(What is required) Please output the line that contains "At what coordinates should I click to accomplish: Select" and all later lines of the material, exactly, through the end.

(Data to examine)
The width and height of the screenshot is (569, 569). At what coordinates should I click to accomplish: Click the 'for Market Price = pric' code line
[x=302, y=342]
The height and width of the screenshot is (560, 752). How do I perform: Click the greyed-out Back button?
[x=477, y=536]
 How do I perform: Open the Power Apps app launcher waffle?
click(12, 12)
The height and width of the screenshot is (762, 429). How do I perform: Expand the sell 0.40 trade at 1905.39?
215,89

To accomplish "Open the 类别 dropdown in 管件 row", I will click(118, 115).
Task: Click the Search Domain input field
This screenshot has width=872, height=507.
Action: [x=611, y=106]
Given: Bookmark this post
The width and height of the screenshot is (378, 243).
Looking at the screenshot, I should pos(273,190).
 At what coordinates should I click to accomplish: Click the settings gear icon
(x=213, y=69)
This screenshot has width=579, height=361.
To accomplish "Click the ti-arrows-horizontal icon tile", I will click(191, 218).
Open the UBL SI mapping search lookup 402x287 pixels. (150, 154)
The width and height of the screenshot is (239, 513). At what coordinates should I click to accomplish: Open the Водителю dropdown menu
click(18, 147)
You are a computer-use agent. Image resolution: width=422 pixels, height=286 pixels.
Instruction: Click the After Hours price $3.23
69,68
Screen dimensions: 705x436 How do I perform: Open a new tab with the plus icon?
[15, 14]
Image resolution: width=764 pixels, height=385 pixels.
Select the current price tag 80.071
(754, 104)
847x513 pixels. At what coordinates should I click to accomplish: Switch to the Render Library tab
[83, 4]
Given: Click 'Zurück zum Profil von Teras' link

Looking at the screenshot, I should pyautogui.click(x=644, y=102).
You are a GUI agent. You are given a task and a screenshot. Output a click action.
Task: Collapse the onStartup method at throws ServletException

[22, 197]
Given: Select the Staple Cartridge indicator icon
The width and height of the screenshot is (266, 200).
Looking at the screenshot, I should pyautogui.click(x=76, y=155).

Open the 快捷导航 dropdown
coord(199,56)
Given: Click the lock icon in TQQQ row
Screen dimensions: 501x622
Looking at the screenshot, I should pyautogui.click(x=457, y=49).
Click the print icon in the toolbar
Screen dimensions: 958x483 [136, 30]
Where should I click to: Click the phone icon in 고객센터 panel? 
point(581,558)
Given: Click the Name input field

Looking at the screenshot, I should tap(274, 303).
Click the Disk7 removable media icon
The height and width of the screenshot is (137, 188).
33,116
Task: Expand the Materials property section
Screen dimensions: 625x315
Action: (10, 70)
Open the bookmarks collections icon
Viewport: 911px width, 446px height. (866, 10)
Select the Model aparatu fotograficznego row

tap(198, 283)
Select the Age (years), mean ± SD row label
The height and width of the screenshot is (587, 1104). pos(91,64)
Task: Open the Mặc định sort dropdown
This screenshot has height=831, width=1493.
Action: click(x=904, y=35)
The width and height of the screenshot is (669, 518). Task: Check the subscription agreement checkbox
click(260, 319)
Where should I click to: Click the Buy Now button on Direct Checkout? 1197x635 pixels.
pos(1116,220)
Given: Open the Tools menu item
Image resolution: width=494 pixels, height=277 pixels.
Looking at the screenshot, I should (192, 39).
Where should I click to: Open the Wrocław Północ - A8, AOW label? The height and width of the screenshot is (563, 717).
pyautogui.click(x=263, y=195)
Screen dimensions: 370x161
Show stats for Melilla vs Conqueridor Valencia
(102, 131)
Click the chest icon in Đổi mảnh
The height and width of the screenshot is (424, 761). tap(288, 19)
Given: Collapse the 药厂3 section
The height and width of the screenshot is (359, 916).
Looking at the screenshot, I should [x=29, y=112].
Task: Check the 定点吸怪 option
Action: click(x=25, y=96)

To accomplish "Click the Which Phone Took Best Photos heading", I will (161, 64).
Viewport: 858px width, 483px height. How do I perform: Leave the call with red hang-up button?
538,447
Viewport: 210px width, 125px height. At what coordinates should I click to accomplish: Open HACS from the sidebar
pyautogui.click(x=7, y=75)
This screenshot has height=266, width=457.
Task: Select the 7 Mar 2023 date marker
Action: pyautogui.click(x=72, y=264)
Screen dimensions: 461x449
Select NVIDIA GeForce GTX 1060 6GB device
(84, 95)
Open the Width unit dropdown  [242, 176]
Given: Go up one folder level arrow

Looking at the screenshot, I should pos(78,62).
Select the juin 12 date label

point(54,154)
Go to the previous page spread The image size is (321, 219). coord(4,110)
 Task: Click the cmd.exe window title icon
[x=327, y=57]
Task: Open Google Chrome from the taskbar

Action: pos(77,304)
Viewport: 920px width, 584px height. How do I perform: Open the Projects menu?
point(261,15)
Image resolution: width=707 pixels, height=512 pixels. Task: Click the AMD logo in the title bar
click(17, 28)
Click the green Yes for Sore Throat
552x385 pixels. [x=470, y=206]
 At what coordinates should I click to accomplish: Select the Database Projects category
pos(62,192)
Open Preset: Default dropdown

(Answer)
 At what coordinates should I click to accomplish: Select the Database Projects category
pos(62,192)
Open Preset: Default dropdown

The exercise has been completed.